One of the main challenges, when dealing with text, is to build an efficient preprocessing pipeline.

I. What is preprocessing?

Preprocessing in Natural Language Processing (NLP) is the process by which we try to “standardize” the text we want to analyze.

A challenge that arises pretty quickly when you try to build an efficient preprocessing NLP pipeline is the diversity of the texts you might deal with :

tweets that would be highly informal
cover letters from candidates in an HR company
Slack messages within a team
Even code sometimes if you try to analyze Github comments for example

The diversity makes the whole thing tricky. Usually, a given pipeline is developed for a certain kind of text. The pipeline should give us a “clean” text version.

Another challenge that arises when dealing with text preprocessing is the language. The English language remains quite simple to preprocess. German or french use for example much more special characters like “é, à, ö, ï”.

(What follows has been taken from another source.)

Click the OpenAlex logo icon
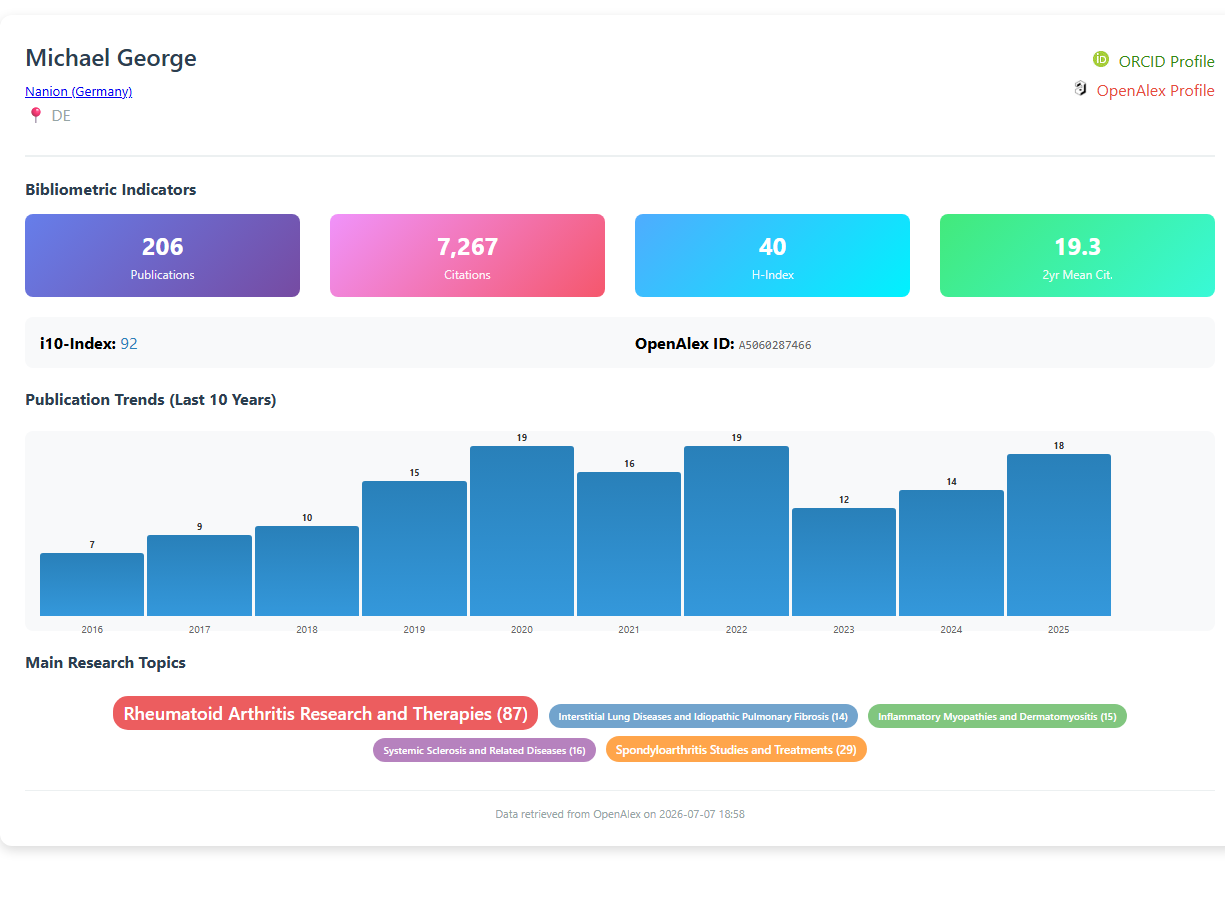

You might now wonder what are the main steps of preprocessing?

A first step is to remove words that are made of special characters (if needed in your case): @,#, /,!.\'+-=
In English, some words are short versions of actuals words, e.g “I’m” for “I am”. To treat them as separate words, you’ll need to split them.
We then would like to remove specific syntax linked to our text extraction, e.g “\n” every time there is a new line
Remove the stop words, which are mainstream words like “the, I, would”…
Once this step is done, we are ready to tokenize the text, i.e split by word
To make sure that the words “Shoe” and “shoe” are later understood as the same, lower case the tokens
Lemmatize the tokens to extract the “root” of each word.

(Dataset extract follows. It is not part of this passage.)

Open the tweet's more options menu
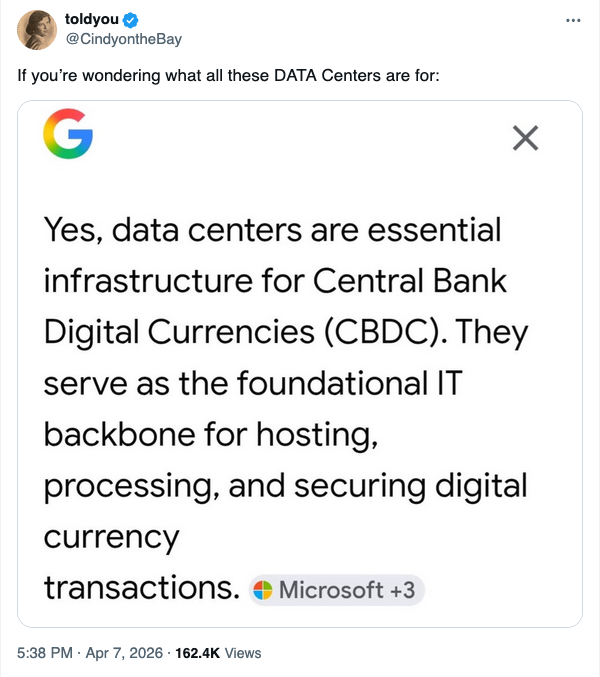 pyautogui.click(x=572, y=20)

The process can be illustrated in the following way :

Tokenization

Given a sequence of characters, tokenization aims to cut the sentence into pieces, called tokens. Tokenization consists of splitting large chunks of text into sentences, and sentences into a list of single words also called tokens. This step also referred to as segmentation or lexical analysis, is necessary to perform further processing.

Consider a really simple example :

My name is Paul.

There are different ways to tokenize this :

either we consider all tokens indifferently: (My, name, is, Paul, .) (Notice that we keep the dot)
either consider that each token must be a word: (My, name, is, Paul)
or by removing stop words before tokenizing: (name, Paul)

There are many tricky cases when it comes to tokenizing :

Compound words, i.e. at the end of a sentence in a book, separated by a dash. You might want to keep these words together.
Dates, which are not easy to process: 01.03.2019. Should you extract the date textually before? As often, it depends on your needs.
Contractions such as “I’m” or “aren’t” should also be considered, since they typically contain 2 pieces of information
Named entities such as “Los Angeles” which should be considered as the same word in tokenization

There is no unique good tokenization technique. The methods mentioned above all make mistakes.

Some extensions include :

Heuristic-based methods, containing a large vocabulary, but hardly handle unknown words
Using Machine Learning models (Hidden Markov Models, Conditional Random Fields, Recurrent Neural Networks…)

Part of Speech (PoS) tagging

PoS tagging is the task that attributes grammatical categories to a given token. The aim is to detect Nouns, Verbs, Adjectives, Adverbs…

This might be useful to detect :

noun phrases
phrases
end of sentences
…

The 2 main types of methods for this task are :

based on linguistic expertise, but it’s hardly scaling to new vocabulary and noisy inputs and it’s time-consuming
using Machine Learning on large labeled corpus :
- using HMMs to learn transition probabilities from a grammatical category to another
- using a more general approach with CRFs

This is used in the context of disambiguation for example, and it increases the accuracy for the next step.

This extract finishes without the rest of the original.